Generative AI synthesizes existing information to summarize or create new content or data. It uses large language models and algorithms to understand and simulate data structures and patterns to create output that is novel but still within the confines of its learned data patterns. This particular skill makes generative AI exceptionally beneficial for simplifying interactions with physicians. It can not only automate but infuse deep intelligence into repetitive tasks like scheduling routine follow-up appointments, lab tests, and prescriptions, for example, freeing up doctors’ time to focus on the personal touch the patient needs.

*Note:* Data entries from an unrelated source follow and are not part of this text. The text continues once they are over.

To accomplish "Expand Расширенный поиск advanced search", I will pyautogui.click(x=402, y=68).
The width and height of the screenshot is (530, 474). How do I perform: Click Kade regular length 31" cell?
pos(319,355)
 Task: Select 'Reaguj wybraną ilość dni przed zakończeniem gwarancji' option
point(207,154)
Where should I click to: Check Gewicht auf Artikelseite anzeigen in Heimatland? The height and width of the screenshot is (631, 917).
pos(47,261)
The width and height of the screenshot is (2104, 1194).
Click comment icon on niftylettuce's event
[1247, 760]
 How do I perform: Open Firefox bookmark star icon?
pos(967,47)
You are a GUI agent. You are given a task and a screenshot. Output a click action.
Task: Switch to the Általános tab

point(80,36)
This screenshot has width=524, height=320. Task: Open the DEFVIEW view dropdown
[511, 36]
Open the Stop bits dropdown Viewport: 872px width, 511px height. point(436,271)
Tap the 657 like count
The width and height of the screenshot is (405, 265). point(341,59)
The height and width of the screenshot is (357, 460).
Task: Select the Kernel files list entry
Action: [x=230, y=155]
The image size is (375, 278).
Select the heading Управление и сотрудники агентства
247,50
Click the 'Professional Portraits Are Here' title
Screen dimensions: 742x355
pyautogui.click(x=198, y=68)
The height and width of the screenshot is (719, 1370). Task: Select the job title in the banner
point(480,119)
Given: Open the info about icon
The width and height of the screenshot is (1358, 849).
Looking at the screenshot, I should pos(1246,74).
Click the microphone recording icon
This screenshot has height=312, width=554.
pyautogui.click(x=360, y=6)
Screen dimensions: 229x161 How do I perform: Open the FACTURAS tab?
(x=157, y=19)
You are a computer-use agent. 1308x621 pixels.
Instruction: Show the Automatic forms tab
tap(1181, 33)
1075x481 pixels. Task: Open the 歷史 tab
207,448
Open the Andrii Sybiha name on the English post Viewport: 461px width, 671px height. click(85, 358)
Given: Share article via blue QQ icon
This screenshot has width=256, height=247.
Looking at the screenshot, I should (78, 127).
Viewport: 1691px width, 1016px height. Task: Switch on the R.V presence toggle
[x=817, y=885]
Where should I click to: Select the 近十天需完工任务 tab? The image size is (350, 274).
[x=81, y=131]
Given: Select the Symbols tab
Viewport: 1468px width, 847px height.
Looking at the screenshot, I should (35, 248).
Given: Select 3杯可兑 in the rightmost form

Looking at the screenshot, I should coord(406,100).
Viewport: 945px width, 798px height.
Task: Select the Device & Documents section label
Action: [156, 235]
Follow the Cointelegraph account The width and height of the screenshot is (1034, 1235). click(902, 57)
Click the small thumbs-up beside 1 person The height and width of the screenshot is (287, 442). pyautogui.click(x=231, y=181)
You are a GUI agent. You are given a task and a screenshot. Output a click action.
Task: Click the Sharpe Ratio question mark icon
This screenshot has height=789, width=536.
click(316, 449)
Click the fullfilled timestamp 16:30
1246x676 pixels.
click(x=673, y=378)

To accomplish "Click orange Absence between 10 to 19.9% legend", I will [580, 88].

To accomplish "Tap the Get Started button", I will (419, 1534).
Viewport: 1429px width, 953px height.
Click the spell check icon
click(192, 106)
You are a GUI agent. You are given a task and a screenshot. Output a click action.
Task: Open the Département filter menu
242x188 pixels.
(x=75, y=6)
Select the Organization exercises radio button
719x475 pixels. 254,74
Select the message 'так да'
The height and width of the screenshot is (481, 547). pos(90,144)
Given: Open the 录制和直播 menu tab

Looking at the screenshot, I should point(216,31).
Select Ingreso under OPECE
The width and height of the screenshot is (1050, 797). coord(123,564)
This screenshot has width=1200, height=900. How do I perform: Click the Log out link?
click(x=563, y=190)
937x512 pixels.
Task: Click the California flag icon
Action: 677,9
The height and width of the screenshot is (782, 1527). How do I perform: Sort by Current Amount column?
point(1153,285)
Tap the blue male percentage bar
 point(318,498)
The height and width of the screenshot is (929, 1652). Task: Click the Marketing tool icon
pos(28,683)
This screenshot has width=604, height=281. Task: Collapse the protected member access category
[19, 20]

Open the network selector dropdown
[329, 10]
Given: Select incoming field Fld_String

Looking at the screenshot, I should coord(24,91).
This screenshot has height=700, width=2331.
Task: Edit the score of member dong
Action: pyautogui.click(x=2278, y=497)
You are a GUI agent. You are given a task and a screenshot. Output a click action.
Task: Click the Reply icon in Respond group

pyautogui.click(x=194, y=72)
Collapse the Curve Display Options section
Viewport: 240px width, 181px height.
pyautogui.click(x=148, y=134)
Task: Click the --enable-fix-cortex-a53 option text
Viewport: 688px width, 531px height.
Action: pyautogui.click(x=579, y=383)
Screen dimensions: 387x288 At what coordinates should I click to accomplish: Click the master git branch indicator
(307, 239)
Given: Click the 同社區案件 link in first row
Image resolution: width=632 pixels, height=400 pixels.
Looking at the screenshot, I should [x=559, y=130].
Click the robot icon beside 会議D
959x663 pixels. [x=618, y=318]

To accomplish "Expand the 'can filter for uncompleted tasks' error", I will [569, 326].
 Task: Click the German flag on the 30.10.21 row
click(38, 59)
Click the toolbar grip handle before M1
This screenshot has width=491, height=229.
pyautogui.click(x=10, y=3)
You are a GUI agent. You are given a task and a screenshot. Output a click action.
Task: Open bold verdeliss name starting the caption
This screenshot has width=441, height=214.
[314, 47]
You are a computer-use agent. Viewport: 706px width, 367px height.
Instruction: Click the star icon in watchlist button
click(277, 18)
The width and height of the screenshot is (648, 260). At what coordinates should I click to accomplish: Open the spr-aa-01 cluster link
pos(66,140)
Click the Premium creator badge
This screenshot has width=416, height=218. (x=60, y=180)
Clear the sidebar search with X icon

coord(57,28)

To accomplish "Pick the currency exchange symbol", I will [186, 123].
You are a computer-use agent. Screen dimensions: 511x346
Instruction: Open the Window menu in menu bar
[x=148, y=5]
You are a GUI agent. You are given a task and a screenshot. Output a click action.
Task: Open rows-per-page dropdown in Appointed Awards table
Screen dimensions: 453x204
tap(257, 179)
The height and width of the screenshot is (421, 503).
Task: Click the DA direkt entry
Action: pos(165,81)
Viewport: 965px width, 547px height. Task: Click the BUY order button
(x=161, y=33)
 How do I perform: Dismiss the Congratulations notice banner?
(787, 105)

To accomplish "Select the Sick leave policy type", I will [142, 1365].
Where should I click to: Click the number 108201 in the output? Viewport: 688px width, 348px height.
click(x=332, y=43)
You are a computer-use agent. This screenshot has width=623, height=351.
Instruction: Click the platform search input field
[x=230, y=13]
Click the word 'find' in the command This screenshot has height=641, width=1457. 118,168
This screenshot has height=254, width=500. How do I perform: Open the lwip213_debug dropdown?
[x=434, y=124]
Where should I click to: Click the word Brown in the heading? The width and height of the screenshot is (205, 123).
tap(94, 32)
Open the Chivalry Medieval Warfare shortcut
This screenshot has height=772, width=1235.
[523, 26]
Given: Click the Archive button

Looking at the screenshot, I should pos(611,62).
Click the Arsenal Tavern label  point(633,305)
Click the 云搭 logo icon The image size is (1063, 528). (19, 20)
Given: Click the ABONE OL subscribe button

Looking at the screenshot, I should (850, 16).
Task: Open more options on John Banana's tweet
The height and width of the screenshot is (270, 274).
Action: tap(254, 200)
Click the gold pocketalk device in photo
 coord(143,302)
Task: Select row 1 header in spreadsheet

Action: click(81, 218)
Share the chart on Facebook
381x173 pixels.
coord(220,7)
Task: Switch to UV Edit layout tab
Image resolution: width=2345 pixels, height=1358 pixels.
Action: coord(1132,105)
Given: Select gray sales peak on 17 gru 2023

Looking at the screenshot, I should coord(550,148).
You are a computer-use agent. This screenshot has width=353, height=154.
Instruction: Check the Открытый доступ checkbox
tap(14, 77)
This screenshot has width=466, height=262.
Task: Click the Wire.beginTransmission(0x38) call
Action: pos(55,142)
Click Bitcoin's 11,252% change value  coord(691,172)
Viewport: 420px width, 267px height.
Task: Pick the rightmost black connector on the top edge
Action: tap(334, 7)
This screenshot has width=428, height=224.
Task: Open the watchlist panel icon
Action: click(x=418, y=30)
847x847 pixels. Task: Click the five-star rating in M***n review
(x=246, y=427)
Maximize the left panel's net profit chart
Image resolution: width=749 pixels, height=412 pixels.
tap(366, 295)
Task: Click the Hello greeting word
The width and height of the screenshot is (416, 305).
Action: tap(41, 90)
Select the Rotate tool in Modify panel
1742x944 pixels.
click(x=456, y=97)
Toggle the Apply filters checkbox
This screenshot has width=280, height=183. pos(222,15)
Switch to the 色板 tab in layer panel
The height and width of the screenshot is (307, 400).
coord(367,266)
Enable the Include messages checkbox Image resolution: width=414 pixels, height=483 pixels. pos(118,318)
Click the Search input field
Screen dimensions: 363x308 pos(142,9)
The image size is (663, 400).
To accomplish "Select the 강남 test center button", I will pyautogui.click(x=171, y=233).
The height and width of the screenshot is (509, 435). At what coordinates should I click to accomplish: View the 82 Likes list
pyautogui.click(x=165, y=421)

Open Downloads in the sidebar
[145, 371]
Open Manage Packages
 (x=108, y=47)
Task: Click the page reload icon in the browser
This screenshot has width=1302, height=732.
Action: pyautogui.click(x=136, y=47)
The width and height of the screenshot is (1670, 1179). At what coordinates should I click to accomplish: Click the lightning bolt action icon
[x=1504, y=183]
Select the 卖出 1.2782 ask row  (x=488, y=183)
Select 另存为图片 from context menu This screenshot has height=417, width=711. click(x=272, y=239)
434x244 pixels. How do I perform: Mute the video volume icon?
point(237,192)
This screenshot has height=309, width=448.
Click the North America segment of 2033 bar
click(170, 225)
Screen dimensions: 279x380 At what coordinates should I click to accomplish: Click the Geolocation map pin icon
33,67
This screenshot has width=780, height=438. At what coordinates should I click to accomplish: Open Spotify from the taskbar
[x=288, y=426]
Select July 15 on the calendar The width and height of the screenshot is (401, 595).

Foreseeing outcomes based on historical data, this AI type uses machine learning techniques to analyze data in real-time, detect patterns, and take advantage of mathematical models to gauge the chances of future events and behaviors. Longitudinal data and AI algorithms together can assist physicians in crafting hyper-individualized treatments – including variables like medications and dosages – at a broad and deep level that is almost impossible for humans to accomplish quickly and accurately alone.
Doctors, of course, would need to watch out for bias within AI, including so-called hallucinations where AI invents data, as well as protecting privacy and other concerns. Doctors must be given the opportunity to leverage the co-pilot but the challenge they face today is getting to the point where they can dispense with the busy work of finding and analyzing the longitudinal data so that they can focus on their true calling, the patient care. They need to be in the pilot’s seat assisted by an intelligent co-pilot.
AI-enabled, cockpit-like platforms, with rigorous oversight, could free doctors to answer their calling and, in the process, transform health care.
Deepthi Bathina is the Founder and CEO of RhythmX AI, a generative AI-native health company driving a paradigm shift in hyper-personalized care.